[Stored dataset items]
*****

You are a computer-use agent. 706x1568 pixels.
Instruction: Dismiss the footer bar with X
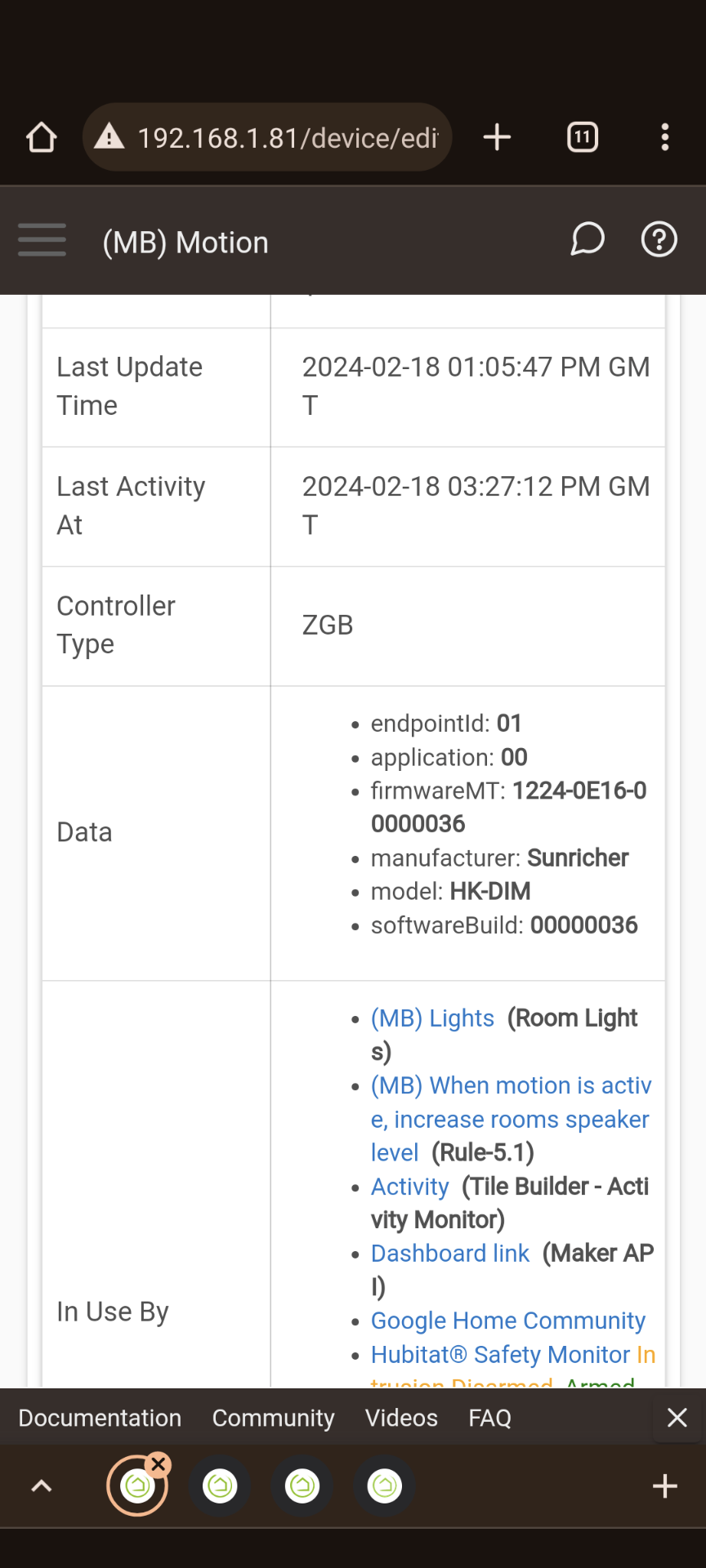(x=677, y=1418)
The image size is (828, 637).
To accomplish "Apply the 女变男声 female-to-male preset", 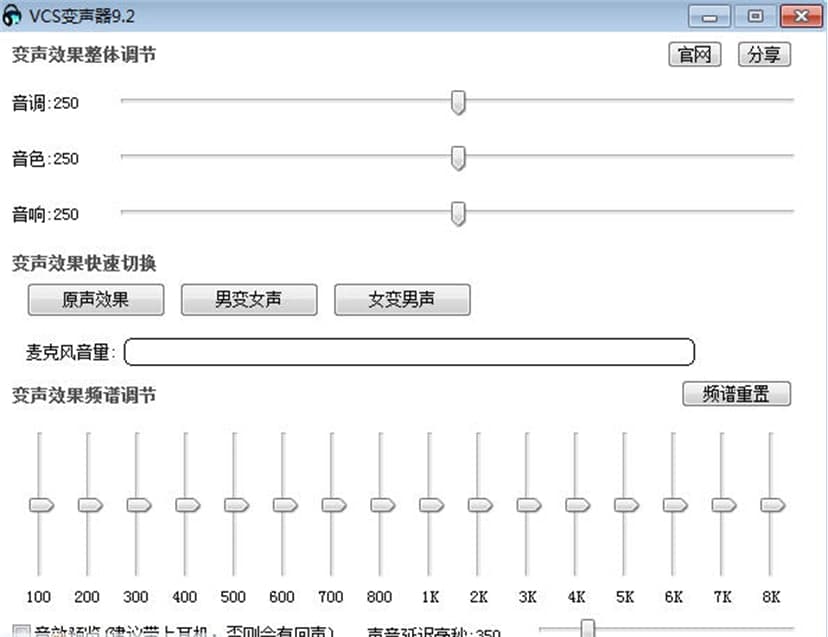I will 403,299.
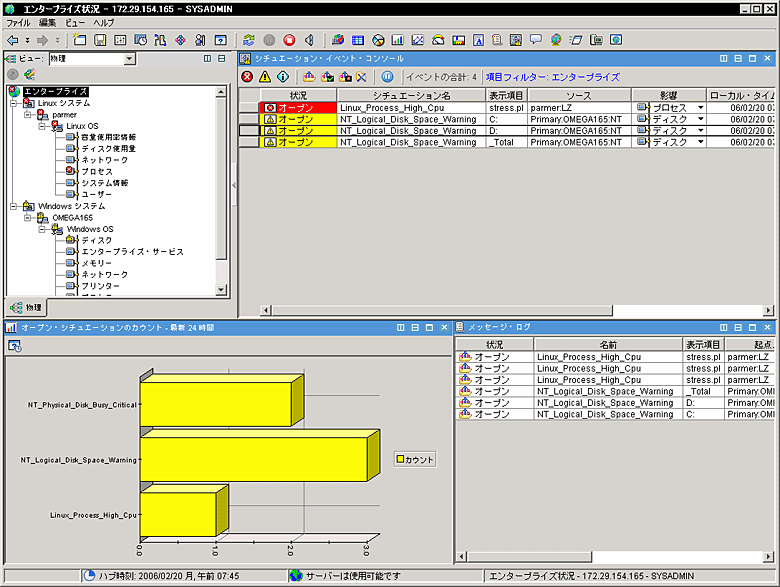The width and height of the screenshot is (780, 587).
Task: Select the 物理 navigator tab
Action: (27, 306)
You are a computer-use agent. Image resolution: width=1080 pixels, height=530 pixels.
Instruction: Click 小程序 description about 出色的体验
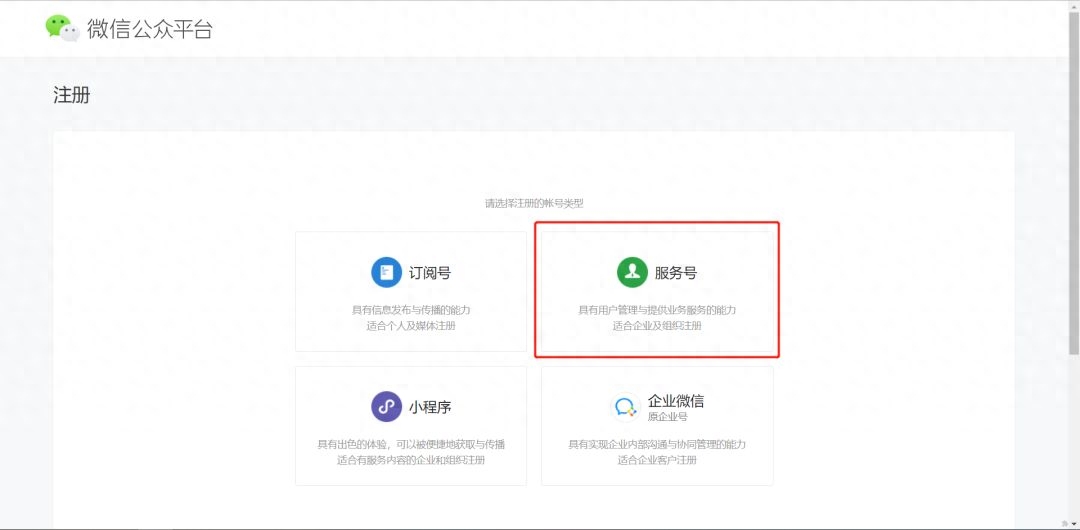tap(410, 444)
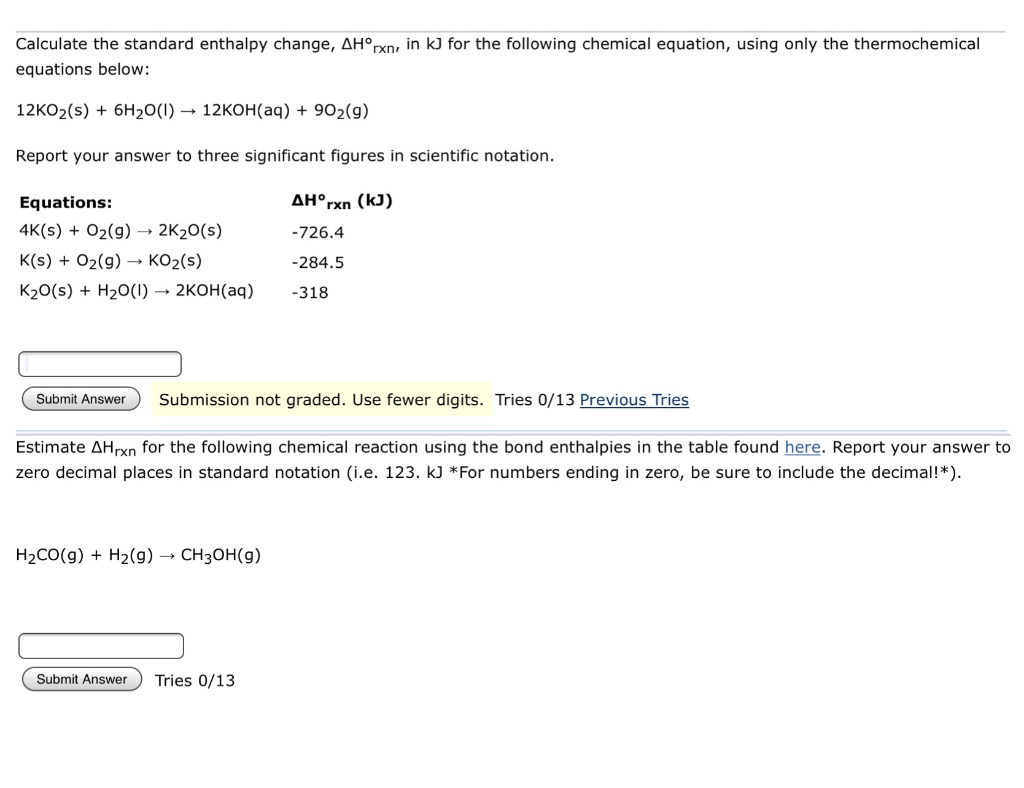Click the first answer input box
Image resolution: width=1024 pixels, height=788 pixels.
point(99,363)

*****

**TASK OBJECTIVE**
Where the word "agent" appears in a line of the entries, copy that line.

**YOUR SOLUTION**
You are a computer-use agent. 706x1568 pixels.
You are a computer-use agent. Image resolution: width=1080 pixels, height=530 pixels.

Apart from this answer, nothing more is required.